Cela nous enseigne que la vraie voie pour se définir, se comprendre et révéler son potentiel est d’être tourné(e) vers l’autre. Parfois, il s’agit de l’« autre » à l’intérieur de soi, parfois c’est l’« autre » à l’extérieur de soi. Car chaque femme, célibataire ou mariée, avec ou sans enfants, est en mesure de porter ses fruits, est capable d’être un eizer kenegdo. Comment est-ce possible ? Lorsque nous utilisons les talents dont D.ieu nous a dotés pour créer – à travers notre art, notre écriture, notre poésie, notre chant, notre danse, nos mots –, ceci est l’accomplissement du commandement « croissez et multipliez », c’est créer et apporter plus de lumière au monde.
Lorsque nous sommes dans un mariage, quand nous sommes en mesure de nous lier physiquement l’un à l’autre, c’est l’occasion de s’acquitter de cette loi, la première loi donnée dans la Torah, d’une manière physique. Mais elle n’est pas seulement accomplie lorsque nous donnons naissance à des enfants, car, malheureusement, toutes les femmes n’en sont pas physiquement capables. Mais le Zohar nous enseigne que chaque fois qu’un mari et une femme partagent une intimité amoureuse, des âmes sont créées. Parfois, ces âmes descendent dans un corps physique, d’autres fois elles demeurent spirituelles, mais elles n’en sont pas moins créées.
Et chaque fois que nous créons, un processus de don et de réception doit avoir lieu. Une partie d’entre nous doit être capable de lâcher prise, de libérer, de donner à l’autre, et une partie doit être en mesure de s’ouvrir, de recevoir, d’accepter et de nourrir ce qui a été donné.
Quand notre préoccupation n’est pas ce que nous sommes obligés de faire, mais la façon dont nous pouvons aider l’autre à remplir ses obligations, c’est à ce moment que nous brillons et révélons notre véritable puissance. Mais nous devons commencer par regarder à l’intérieur, par nous comprendre nous-mêmes, par connaître nos forces et nos faiblesses, et à nous aider nous-mêmes à la fois de l’intérieur et à travers ceux qui nous entourent.

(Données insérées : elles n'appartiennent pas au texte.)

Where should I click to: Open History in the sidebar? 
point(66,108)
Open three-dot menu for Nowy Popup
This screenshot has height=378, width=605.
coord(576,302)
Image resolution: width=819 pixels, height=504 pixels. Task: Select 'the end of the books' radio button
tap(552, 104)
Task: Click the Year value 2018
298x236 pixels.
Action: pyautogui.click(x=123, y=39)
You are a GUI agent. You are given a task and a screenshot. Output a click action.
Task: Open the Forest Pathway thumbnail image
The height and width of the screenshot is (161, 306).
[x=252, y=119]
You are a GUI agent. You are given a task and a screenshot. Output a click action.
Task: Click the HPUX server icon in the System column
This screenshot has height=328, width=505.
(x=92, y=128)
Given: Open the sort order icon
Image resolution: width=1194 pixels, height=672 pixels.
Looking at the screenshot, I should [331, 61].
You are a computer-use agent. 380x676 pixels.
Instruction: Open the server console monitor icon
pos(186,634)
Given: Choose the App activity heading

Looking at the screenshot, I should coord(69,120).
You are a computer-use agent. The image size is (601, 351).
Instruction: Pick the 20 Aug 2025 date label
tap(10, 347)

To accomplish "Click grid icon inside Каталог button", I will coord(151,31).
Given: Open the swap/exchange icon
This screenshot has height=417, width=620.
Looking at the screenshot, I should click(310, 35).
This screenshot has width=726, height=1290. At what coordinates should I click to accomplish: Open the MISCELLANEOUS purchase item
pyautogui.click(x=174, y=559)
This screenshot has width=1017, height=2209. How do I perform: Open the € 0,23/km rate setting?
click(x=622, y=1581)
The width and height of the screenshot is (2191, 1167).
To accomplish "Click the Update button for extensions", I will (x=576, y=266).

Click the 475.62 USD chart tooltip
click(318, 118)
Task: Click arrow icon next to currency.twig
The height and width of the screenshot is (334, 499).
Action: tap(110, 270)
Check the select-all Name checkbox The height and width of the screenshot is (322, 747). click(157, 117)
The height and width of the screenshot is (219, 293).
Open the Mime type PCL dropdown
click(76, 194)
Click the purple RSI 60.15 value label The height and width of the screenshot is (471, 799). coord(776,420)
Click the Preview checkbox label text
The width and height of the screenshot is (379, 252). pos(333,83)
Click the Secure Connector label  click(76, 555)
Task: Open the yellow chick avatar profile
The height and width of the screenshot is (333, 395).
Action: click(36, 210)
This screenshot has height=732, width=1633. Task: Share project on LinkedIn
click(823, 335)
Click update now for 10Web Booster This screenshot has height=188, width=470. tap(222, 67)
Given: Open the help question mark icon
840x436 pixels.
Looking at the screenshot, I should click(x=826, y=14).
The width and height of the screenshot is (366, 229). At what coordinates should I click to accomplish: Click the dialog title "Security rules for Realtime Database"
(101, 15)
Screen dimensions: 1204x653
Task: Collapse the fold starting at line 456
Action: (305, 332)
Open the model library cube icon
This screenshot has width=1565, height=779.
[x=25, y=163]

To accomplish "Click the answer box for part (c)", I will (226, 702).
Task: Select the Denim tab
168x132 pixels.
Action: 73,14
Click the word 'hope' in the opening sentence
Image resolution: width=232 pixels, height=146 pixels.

Et lorsque nous reconnaissons que nous sommes en mesure de donner et de recevoir, et que chacun de ces deux rôles est tout à fait actif, alors nous pouvons nous réjouir des qualités et des attributs qui sont typiquement nôtres en tant que femmes, et commencer à célébrer qui nous sommes en connectant et en construisant avec – plutôt qu’en rivalisant contre – celui que nous ne sommes pas.